State election officials have wrapped up their vote-counting from last month’s primary. Now, they’re preparing to move on to the general election.
But Alaska’s political world can’t stop talking about the results in one particular state House district, in East Anchorage. Questions are swirling about one of the candidates, Republican Rep. Gabrielle LeDoux, and a political consultant she hired to help her get-out-the-vote in the district’s Hmong community.
Elections officials say they’ve asked prosecutors to investigate evidence of voter fraud, including seven absentee ballots requested in the names of dead people. The state also says it has suspicions about 26 more absentee ballots — all 26 of which were votes for LeDoux.
But they’ve released few other details, like the names of those voters, which makes it difficult to determine who could be responsible.
To Republicans, who are trying to get rid of LeDoux because she caucuses with Democrats, it’s still an easy game of connect-the-dots.
“All signs point to the one person who benefits from the fraud, which is Gabrielle LeDoux,” Alaska GOP chairman Tuckerman Babcock said.
But LeDoux said it’s too early to draw conclusions.
“I do not understand what’s happening at this point,” LeDoux said. She added that she’s looking forward to state prosecutors finishing an investigation of the “irregularities” identified by elections officials.
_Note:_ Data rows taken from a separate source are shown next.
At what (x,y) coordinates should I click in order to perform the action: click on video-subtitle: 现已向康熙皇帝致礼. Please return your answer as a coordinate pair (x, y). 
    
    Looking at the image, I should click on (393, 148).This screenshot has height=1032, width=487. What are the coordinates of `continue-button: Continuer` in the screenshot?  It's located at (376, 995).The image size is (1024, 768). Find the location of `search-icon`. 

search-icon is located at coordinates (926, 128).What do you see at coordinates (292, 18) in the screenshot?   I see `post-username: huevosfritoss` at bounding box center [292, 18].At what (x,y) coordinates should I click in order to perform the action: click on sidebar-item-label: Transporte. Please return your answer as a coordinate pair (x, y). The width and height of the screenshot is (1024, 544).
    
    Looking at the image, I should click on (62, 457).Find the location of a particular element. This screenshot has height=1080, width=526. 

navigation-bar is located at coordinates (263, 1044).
Beyond the numbers themselves, Republicans are also posing quesitons about LeDoux’s political consultant from California, Charlie Chang.
Chang didn’t respond to requests for comment. But LeDoux agreed to talk about him. She said a friend put her in touch with Chang nearly a decade ago. That was when she was first running for office in Anchorage and wanted help getting out the Hmong vote in her district.
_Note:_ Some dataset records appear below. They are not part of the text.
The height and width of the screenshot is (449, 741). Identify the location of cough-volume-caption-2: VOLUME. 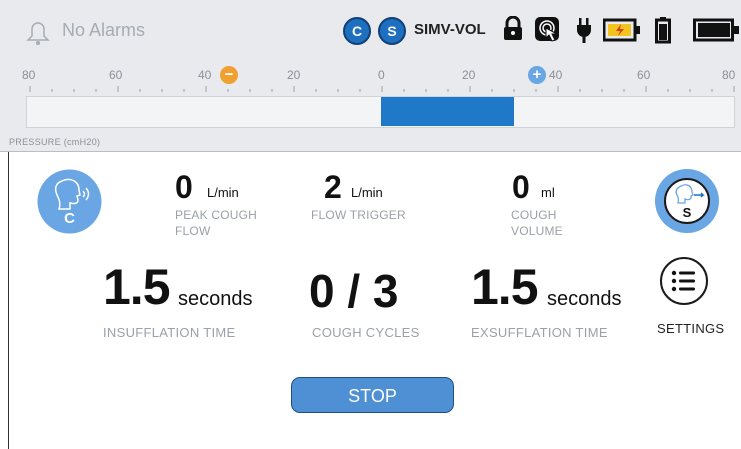
(537, 231).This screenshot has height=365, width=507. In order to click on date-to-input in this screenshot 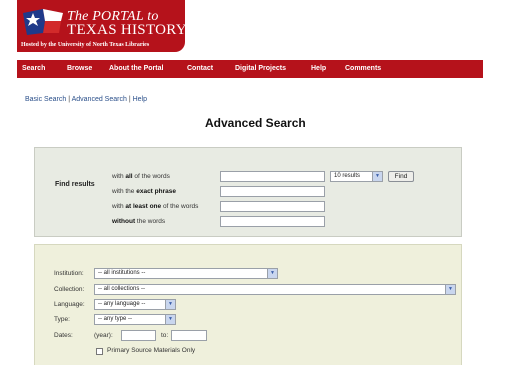, I will do `click(189, 336)`.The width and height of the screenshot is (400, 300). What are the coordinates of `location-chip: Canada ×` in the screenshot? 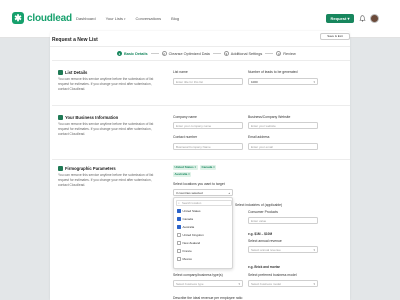 It's located at (208, 168).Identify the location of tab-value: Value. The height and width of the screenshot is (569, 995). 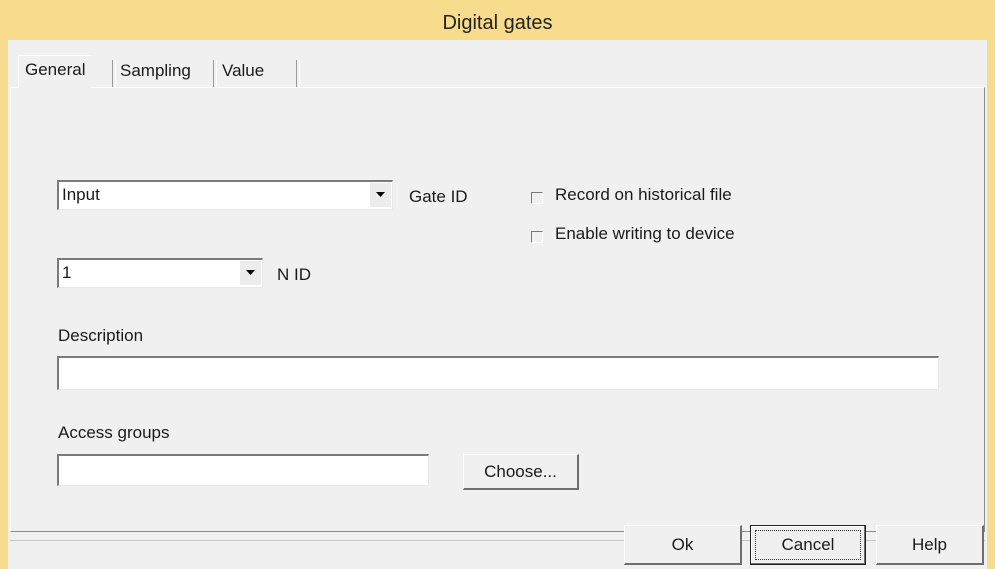
(243, 72).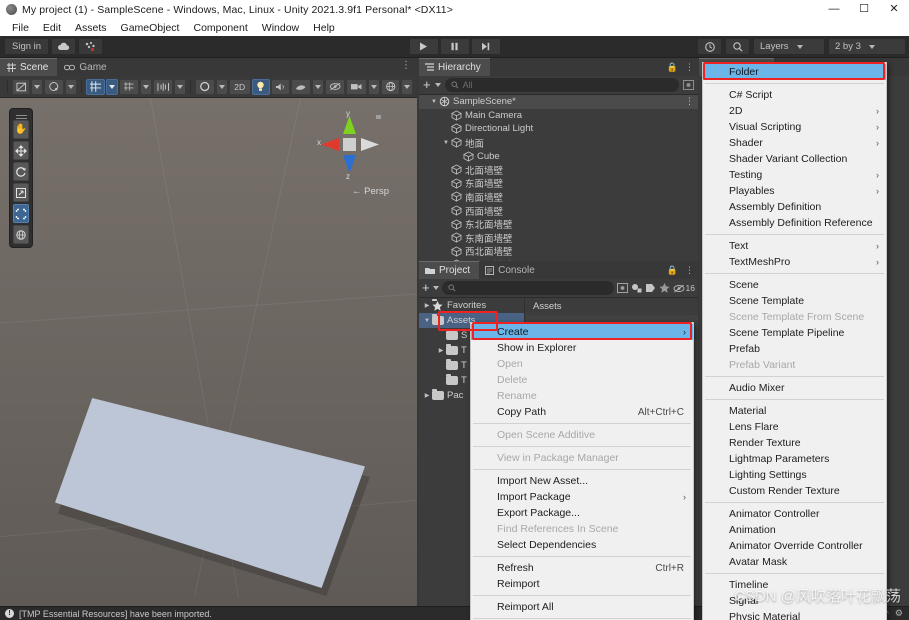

“I talked to him on the phone and he knew all sorts of things. You can tell when somebody’s asking you: ‘Do they have absentees? Early voting in Alaska?’” LeDoux said. “Seemed like he really knew what he was doing, and he had relatives here so I thought, ‘Okay, let’s bring him up.’”
Since then, LeDoux said she’s become friends with Chang and visits him and his wife annually for a Hmong New Year’s festival.
This year, LeDoux flew Chang up to Alaska twice, once with his wife, and paid him more than $10,000. She said she told Chang to cross his T’s and dot his I’s, because the election was going to be closely watched. But she also said it wasn’t her responsibility to keep track of Chang’s every move.
“I can’t be doing day-to-day monitoring,” LeDoux said. “All I can say is, I had no reason to believe that there was anything illegal or improper going on.”
LeDoux said Chang was responsible for helping her turn out Hmong votes both in-person on Election Day, and by absentee ballot.
A quick refresher: The Hmong are an ethnic group from Asia, some of whom fled to the U.S. during the Vietnam War era. LeDoux has a whole section of her re-election page devoted to Hmong issues.
The Republicans targeting LeDoux say they’re skeptical about more than 30 absentee ballots issued to people with Hmong names in two different mobile homes off Muldoon Road. A man named Charlie Chang mailed in an absentee ballot from one of them, as did eleven other Changs registered at the same place.
“The number of people who applied to vote from different trailers is preposterous on its face,” Babcock said.
But Anchorage Democratic Sen. Bill Wielechowski, who represents the same area, said people should be cautious about drawing conclusions based on the numbers alone. Two or three generations of the same Hmong family can sometimes live in the same household.
“One of the first meetings I had with members of the Hmong community was when I went to someone’s trailer and there were literally, probably, 40 or 50 people at this meeting in a little trailer,” Wielechowski said. “They have trailers where they have a lot of people living in them. That is not uncommon.”
Then there are Alaska’s voting laws, which Wielechowski described as relatively permissive. In Alaska, the law allows people to vote absentee even after they move out of state, as long as they intend to come back at some point.
That’s how Dan Sullivan, who’s now a U.S. senator, voted in the Alaska election in 2008, when was working as a top State Department official. Sullivan lived in Maryland and declared his home there as his principal residence for tax purposes. But he still voted absentee in Alaska.
“There are many people that move out of state to go to college. There are many people that move out of state to take care of sick parents. And they still maintain their addresses here and they still vote in the state of Alaska,” Wielechowski said. “If we’re going to have this conversation, let’s not just limit it to the Hmong.”
The elections division has referred its suspicions about “irregularities” with the House race to state prosecutors for investigation — a process that could take months. Meanwhile, a Republican write-in candidate, Jake Sloan, announced Tuesday that he’s challenging LeDoux in the general election.